THE PROBLEM
Print the data below verbatim, minus images.

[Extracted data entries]
[Start of section]
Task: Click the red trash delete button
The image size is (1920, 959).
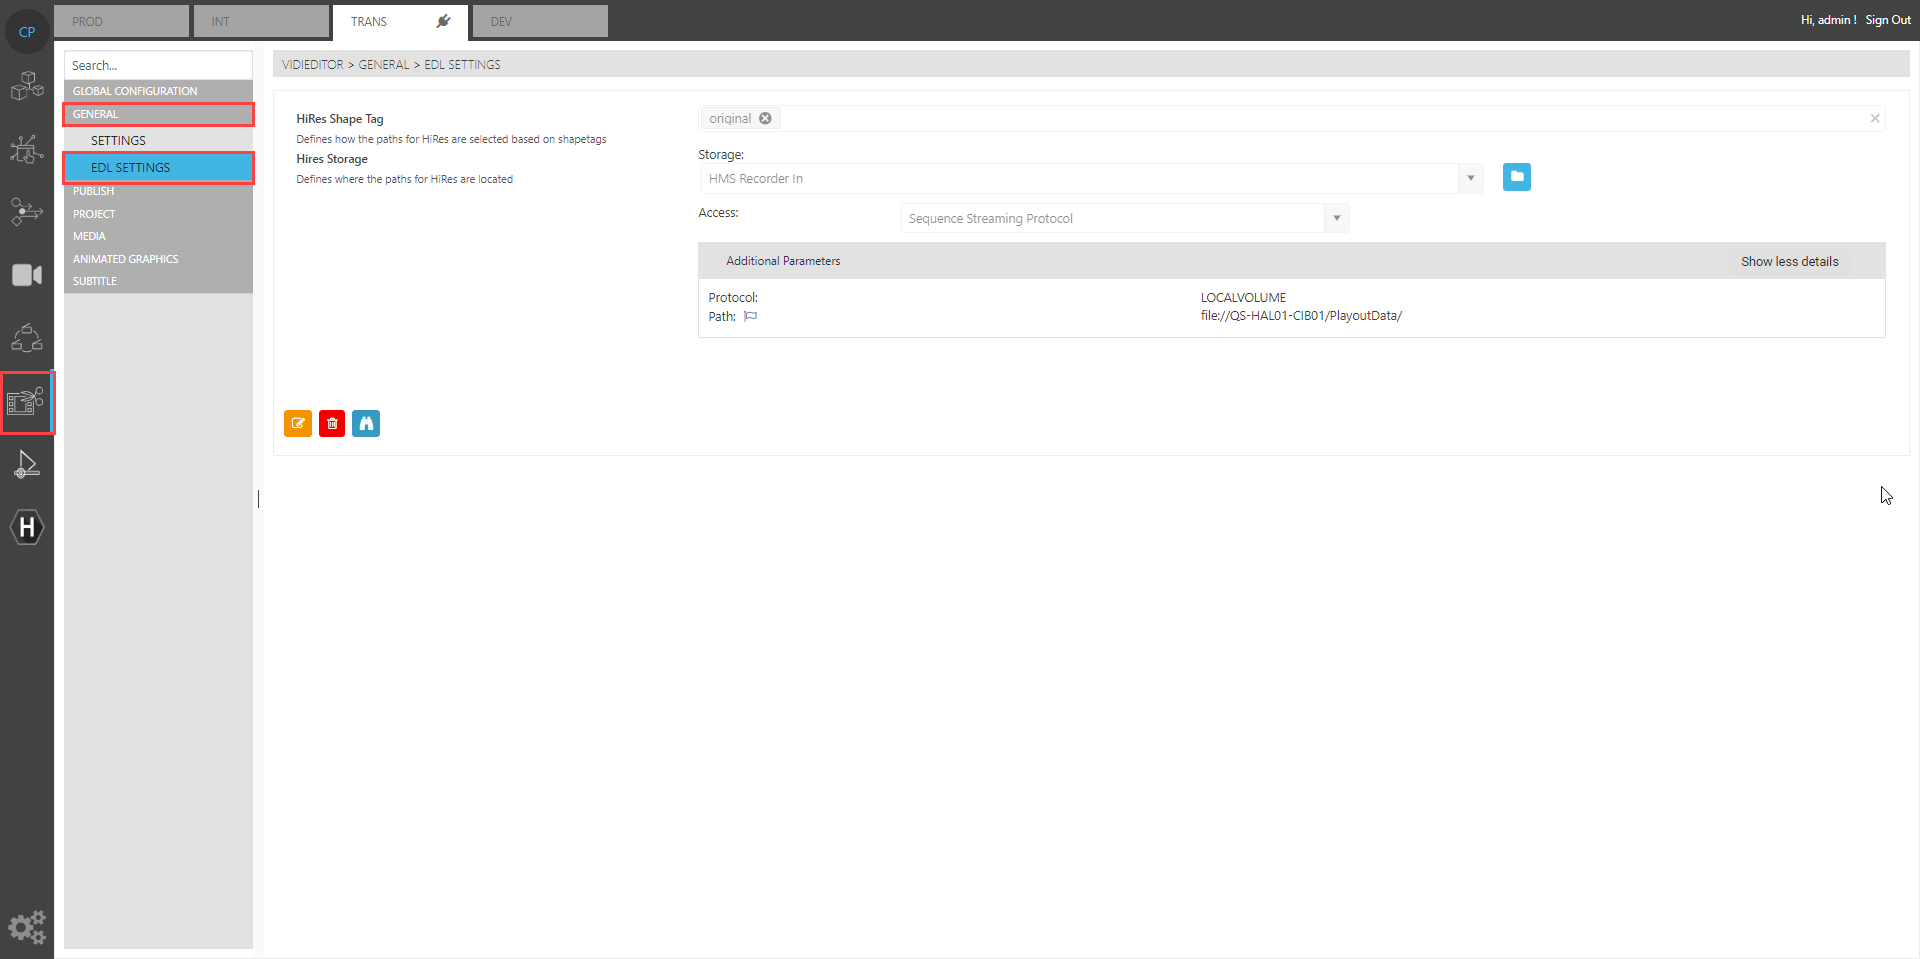Action: coord(332,424)
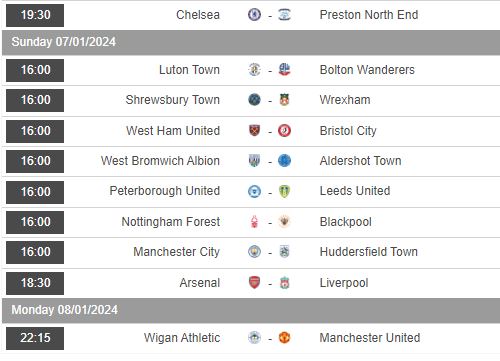This screenshot has width=500, height=361.
Task: Click the Liverpool crest icon
Action: coord(284,283)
[End of section]
RESPONSE TO THE TASK
Task: Click the red trash delete button
The image size is (1920, 959).
Action: coord(332,424)
This screenshot has width=500, height=361.
Task: Click the Liverpool crest icon
Action: coord(284,283)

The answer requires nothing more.